------ Text segment ------
[WikiEN-l] Getting rid of bad fair use

Ray Saintonge saintonge at telus.net
Sun May 21 06:23:49 UTC 2006


Fastfission wrote:

>On 5/19/06, Anthony DiPierro <wikilegal at inbox.org> wrote:
>  
>
>>Interesting.  I tried looking this up, because hey, if it's repeated
>>over and over it shouldn't be hard to find.  The first Google hit I
>>found was http://www.eff.org/cafe/gross1.html - Understanding Your
>>Rights:  The Public's Right of Fair Use.  But I guess the EFF has no
>>clue what they're talking about.
>>    
>>
>If you want to play "find the source", we can do that, but I don't see
>the value in it.
>
WP:V is not binding on the mailing list, but it sure helps.

>"Fair Use is not a right...it is a defense to an infringement claim"
>http://library.case.edu/copyright/fairuse.html
>"Another way of putting this is that fair use is a defense against
>infringement." http://fairuse.stanford.edu/Copyright_and_Fair_Use_Overview/chapter9/9-a.html
>
>Anyway, I was just trying to explain the origin of the terminology and
>what was meant by it. Yes, some groups consider it a "right", but
>since you cannot sue somebody for infringing upon your "fair use
>rights", it is a pretty empty designation, IMO.
>
The first of those references does indeed say that fair use is not a 
right, but not the second.  Nobody is disputing that it is a defence.

Your argument that a right depends on being able to institute a court 
action as plaintiff seems very weak.  For me what supports a right is 
its statutory expression.  I think you are confusing between a right and 
the enforcement of that right.  For many rights a survey of the cases is 
likely to determine that the person proclaiming the right is the 
defendant.  We exercise free speech by saying what we want to say until 
someone objects and hauls us into court.  We don't go to the national 
censor asking for permission to publish.  (In countries where that 
permission is needed free speech may not be a right after all.)  Can you 
cite cases where the claimant to free speech was the plaintiff?
------
Tasks for this exercise:
a – In the mailing list post on fair use, what does Saintonge say supports a right?
b – Extend the mailing list post on fair use past its final question.
------ Provided information ------
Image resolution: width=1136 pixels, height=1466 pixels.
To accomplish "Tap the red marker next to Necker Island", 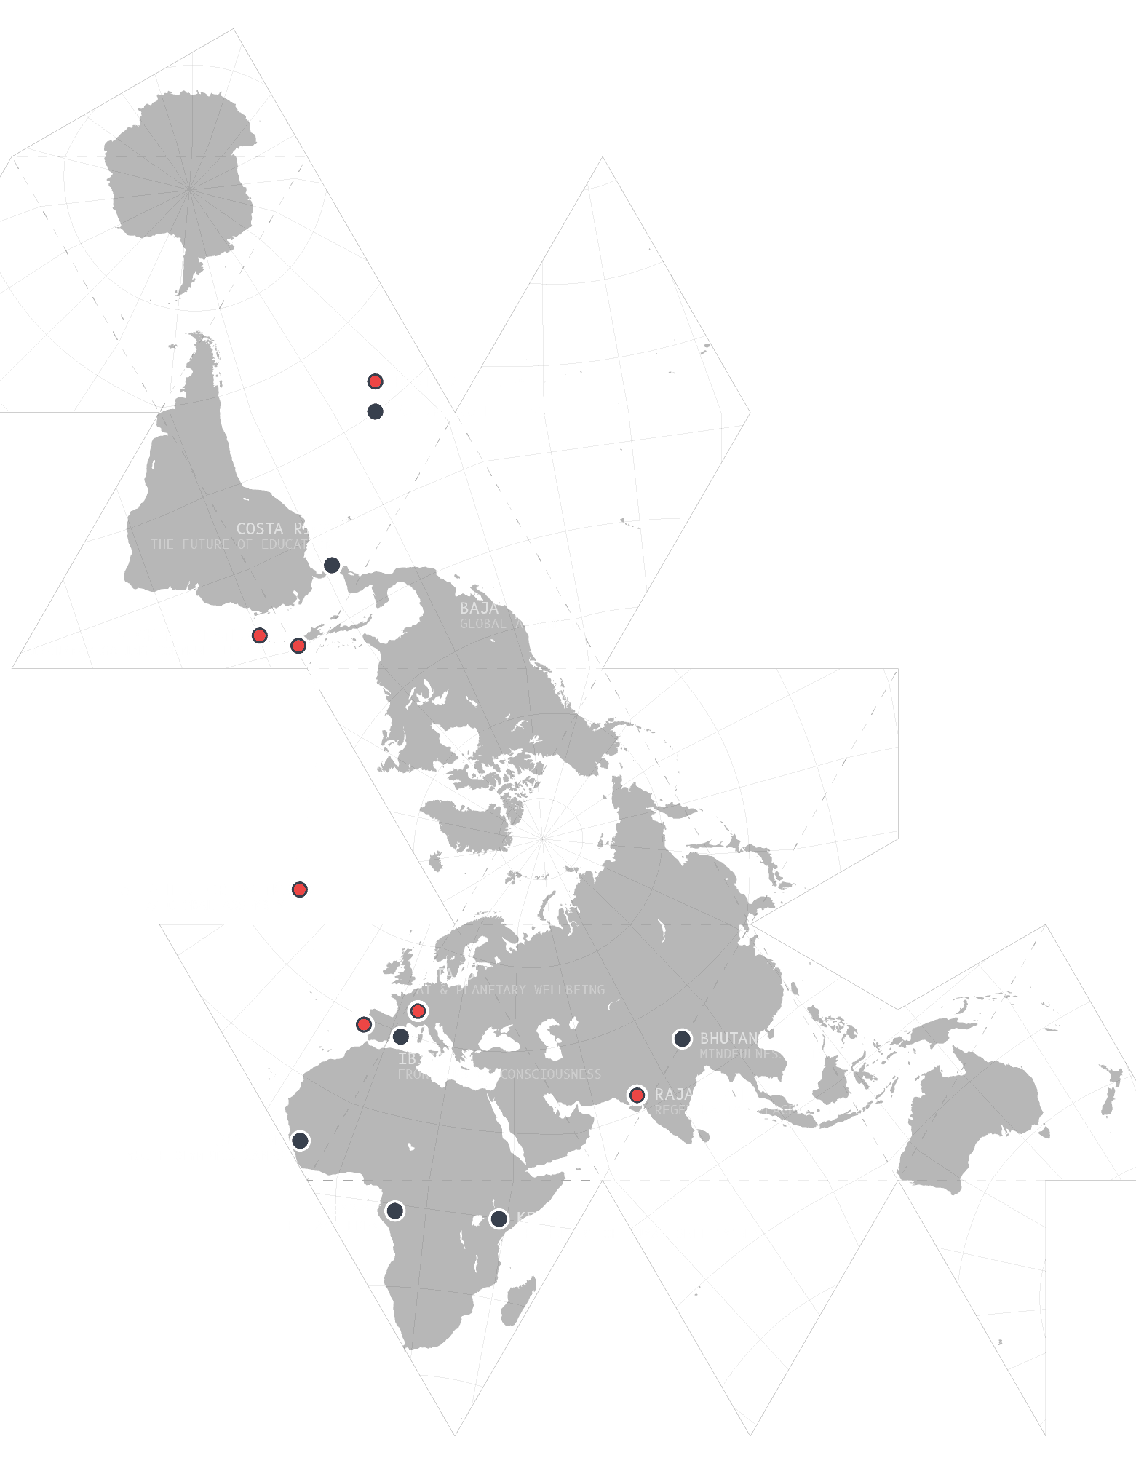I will tap(259, 635).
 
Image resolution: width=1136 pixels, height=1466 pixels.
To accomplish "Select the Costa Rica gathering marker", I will tap(332, 565).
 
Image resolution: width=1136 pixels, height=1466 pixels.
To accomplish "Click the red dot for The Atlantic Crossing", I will tap(300, 889).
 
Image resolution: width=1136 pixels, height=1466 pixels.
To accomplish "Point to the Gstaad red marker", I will tap(418, 1010).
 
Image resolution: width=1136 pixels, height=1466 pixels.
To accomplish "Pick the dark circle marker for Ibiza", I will tap(401, 1036).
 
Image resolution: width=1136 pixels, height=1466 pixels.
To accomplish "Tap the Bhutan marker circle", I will tap(682, 1039).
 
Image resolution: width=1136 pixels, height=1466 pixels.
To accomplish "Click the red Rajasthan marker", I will tap(637, 1095).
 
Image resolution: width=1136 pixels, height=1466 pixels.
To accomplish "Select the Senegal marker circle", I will tap(300, 1141).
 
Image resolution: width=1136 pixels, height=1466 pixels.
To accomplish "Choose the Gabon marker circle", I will tap(394, 1211).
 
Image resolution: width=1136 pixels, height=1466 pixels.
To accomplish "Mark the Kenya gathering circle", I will tap(499, 1219).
------
Per-task answers:
a – Its statutory expression.

b –
>>Anyway, actual written publications are a better search.  But
>>books.google gives me "Fair use is the right to use copyrighted
>>material..."  "Under the right of fair use..."  "But the precious fair
>>use right is under attack today..."
>>    
>>
>Yes, and a search for "fair use is a defense" will come up with a
>number of law textbooks too, i.e.:
>
>"It's important to understand that fair use is a defense rather than
>an affirmative
>right."
>"...fair use is a defense against charges of infringement, not an
>affirmative right possessed by members of the public."
>
OK.  So it's a defensive right, but a right nonetheless.

>>What would it mean to sue somebody for violating your fair use rights?
>> Moreover, what does it mean to violate someone's fair use rights in
>>the first place?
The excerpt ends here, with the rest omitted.